Objetivo del ejercicio:
Vuelve a escribir todas las filas siguientes cambiando "Instruction" por "Directive" y sin tocar nada más.

Filas de datos:

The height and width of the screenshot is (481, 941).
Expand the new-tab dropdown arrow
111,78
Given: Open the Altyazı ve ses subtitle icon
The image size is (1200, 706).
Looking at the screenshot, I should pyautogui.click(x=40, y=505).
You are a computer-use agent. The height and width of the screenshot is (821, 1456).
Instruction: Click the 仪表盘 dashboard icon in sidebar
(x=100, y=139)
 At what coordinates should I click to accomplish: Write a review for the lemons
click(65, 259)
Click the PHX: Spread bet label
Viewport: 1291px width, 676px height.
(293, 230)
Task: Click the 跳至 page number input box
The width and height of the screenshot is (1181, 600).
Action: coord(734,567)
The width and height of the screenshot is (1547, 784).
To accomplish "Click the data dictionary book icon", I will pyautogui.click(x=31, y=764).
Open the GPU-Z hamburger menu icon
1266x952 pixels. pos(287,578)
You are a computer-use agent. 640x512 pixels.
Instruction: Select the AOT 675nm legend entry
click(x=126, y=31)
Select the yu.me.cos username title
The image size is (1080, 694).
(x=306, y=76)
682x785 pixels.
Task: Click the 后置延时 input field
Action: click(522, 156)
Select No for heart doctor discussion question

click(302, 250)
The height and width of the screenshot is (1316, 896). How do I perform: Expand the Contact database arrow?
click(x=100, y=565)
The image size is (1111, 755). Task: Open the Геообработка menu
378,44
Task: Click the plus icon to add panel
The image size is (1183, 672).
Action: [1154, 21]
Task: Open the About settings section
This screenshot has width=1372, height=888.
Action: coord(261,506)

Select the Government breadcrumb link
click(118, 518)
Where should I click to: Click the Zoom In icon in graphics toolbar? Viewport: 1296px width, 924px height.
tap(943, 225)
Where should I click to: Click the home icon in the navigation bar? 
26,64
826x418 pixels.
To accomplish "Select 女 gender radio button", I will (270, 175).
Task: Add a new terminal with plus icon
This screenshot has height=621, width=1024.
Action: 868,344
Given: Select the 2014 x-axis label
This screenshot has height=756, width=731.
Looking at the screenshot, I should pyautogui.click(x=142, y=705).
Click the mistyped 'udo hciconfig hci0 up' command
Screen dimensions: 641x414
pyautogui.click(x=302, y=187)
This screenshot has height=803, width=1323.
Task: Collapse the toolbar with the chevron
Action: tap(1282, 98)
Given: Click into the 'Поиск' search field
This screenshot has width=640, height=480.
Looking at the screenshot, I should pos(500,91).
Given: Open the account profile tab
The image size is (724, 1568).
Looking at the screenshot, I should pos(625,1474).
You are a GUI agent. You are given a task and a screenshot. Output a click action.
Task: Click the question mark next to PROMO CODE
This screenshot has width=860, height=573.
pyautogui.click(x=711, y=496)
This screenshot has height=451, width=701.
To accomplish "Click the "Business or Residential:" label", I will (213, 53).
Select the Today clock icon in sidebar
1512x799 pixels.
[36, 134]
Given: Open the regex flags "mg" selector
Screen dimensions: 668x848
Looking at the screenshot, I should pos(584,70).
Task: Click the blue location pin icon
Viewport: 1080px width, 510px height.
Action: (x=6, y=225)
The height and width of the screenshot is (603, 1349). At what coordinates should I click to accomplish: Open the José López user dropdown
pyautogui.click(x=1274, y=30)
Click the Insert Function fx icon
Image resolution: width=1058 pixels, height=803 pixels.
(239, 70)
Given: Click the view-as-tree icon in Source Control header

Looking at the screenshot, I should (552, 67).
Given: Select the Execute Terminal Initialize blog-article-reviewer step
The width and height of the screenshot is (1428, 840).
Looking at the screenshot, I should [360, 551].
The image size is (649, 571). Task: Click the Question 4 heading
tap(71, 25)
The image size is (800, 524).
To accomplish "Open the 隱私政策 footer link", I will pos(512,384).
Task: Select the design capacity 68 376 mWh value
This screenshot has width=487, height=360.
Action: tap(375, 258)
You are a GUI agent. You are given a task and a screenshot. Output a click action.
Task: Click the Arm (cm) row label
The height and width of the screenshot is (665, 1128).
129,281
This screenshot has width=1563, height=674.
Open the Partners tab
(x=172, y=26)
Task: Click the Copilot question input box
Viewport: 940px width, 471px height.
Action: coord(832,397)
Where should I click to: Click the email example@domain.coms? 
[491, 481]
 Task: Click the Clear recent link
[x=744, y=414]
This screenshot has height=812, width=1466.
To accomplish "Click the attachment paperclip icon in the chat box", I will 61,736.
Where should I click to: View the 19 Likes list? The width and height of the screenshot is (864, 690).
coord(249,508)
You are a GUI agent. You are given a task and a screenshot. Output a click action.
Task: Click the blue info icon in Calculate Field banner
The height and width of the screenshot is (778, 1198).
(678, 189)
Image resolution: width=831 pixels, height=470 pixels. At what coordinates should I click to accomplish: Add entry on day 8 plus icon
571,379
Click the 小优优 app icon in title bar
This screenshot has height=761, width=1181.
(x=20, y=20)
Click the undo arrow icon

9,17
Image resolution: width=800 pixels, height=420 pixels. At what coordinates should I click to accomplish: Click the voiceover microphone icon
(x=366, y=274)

Solución propuesta:
The height and width of the screenshot is (481, 941).
Expand the new-tab dropdown arrow
111,78
Given: Open the Altyazı ve ses subtitle icon
The image size is (1200, 706).
Looking at the screenshot, I should pyautogui.click(x=40, y=505).
You are a computer-use agent. The height and width of the screenshot is (821, 1456).
Directive: Click the 仪表盘 dashboard icon in sidebar
(x=100, y=139)
 At what coordinates should I click to accomplish: Write a review for the lemons
click(65, 259)
Click the PHX: Spread bet label
Viewport: 1291px width, 676px height.
(293, 230)
Task: Click the 跳至 page number input box
The width and height of the screenshot is (1181, 600).
Action: coord(734,567)
The width and height of the screenshot is (1547, 784).
To accomplish "Click the data dictionary book icon", I will pyautogui.click(x=31, y=764).
Open the GPU-Z hamburger menu icon
1266x952 pixels. pos(287,578)
You are a computer-use agent. 640x512 pixels.
Directive: Select the AOT 675nm legend entry
click(x=126, y=31)
Select the yu.me.cos username title
The image size is (1080, 694).
(x=306, y=76)
682x785 pixels.
Task: Click the 后置延时 input field
Action: click(522, 156)
Select No for heart doctor discussion question

click(302, 250)
The height and width of the screenshot is (1316, 896). How do I perform: Expand the Contact database arrow?
click(x=100, y=565)
The image size is (1111, 755). Task: Open the Геообработка menu
378,44
Task: Click the plus icon to add panel
The image size is (1183, 672).
Action: [1154, 21]
Task: Open the About settings section
This screenshot has width=1372, height=888.
Action: coord(261,506)

Select the Government breadcrumb link
click(118, 518)
Where should I click to: Click the Zoom In icon in graphics toolbar? Viewport: 1296px width, 924px height.
tap(943, 225)
Where should I click to: Click the home icon in the navigation bar? 
26,64
826x418 pixels.
To accomplish "Select 女 gender radio button", I will (270, 175).
Task: Add a new terminal with plus icon
This screenshot has height=621, width=1024.
Action: 868,344
Given: Select the 2014 x-axis label
This screenshot has height=756, width=731.
Looking at the screenshot, I should pyautogui.click(x=142, y=705).
Click the mistyped 'udo hciconfig hci0 up' command
Screen dimensions: 641x414
pyautogui.click(x=302, y=187)
This screenshot has height=803, width=1323.
Task: Collapse the toolbar with the chevron
Action: tap(1282, 98)
Given: Click into the 'Поиск' search field
This screenshot has width=640, height=480.
Looking at the screenshot, I should pos(500,91).
Given: Open the account profile tab
The image size is (724, 1568).
Looking at the screenshot, I should pos(625,1474).
You are a GUI agent. You are given a task and a screenshot. Output a click action.
Task: Click the question mark next to PROMO CODE
This screenshot has width=860, height=573.
pyautogui.click(x=711, y=496)
This screenshot has height=451, width=701.
To accomplish "Click the "Business or Residential:" label", I will (213, 53).
Select the Today clock icon in sidebar
1512x799 pixels.
[36, 134]
Given: Open the regex flags "mg" selector
Screen dimensions: 668x848
Looking at the screenshot, I should pos(584,70).
Task: Click the blue location pin icon
Viewport: 1080px width, 510px height.
Action: (x=6, y=225)
The height and width of the screenshot is (603, 1349). At what coordinates should I click to accomplish: Open the José López user dropdown
pyautogui.click(x=1274, y=30)
Click the Insert Function fx icon
Image resolution: width=1058 pixels, height=803 pixels.
(239, 70)
Given: Click the view-as-tree icon in Source Control header

Looking at the screenshot, I should (552, 67).
Given: Select the Execute Terminal Initialize blog-article-reviewer step
The width and height of the screenshot is (1428, 840).
Looking at the screenshot, I should [360, 551].
The image size is (649, 571). Task: Click the Question 4 heading
tap(71, 25)
The image size is (800, 524).
To accomplish "Open the 隱私政策 footer link", I will pos(512,384).
Task: Select the design capacity 68 376 mWh value
This screenshot has width=487, height=360.
Action: tap(375, 258)
You are a GUI agent. You are given a task and a screenshot. Output a click action.
Task: Click the Arm (cm) row label
The height and width of the screenshot is (665, 1128).
129,281
This screenshot has width=1563, height=674.
Open the Partners tab
(x=172, y=26)
Task: Click the Copilot question input box
Viewport: 940px width, 471px height.
Action: coord(832,397)
Where should I click to: Click the email example@domain.coms? 
[491, 481]
 Task: Click the Clear recent link
[x=744, y=414]
This screenshot has height=812, width=1466.
To accomplish "Click the attachment paperclip icon in the chat box", I will 61,736.
Where should I click to: View the 19 Likes list? The width and height of the screenshot is (864, 690).
coord(249,508)
You are a GUI agent. You are given a task and a screenshot. Output a click action.
Task: Click the blue info icon in Calculate Field banner
The height and width of the screenshot is (778, 1198).
(678, 189)
Image resolution: width=831 pixels, height=470 pixels. At what coordinates should I click to accomplish: Add entry on day 8 plus icon
571,379
Click the 小优优 app icon in title bar
This screenshot has height=761, width=1181.
(x=20, y=20)
Click the undo arrow icon

9,17
Image resolution: width=800 pixels, height=420 pixels. At what coordinates should I click to accomplish: Click the voiceover microphone icon
(x=366, y=274)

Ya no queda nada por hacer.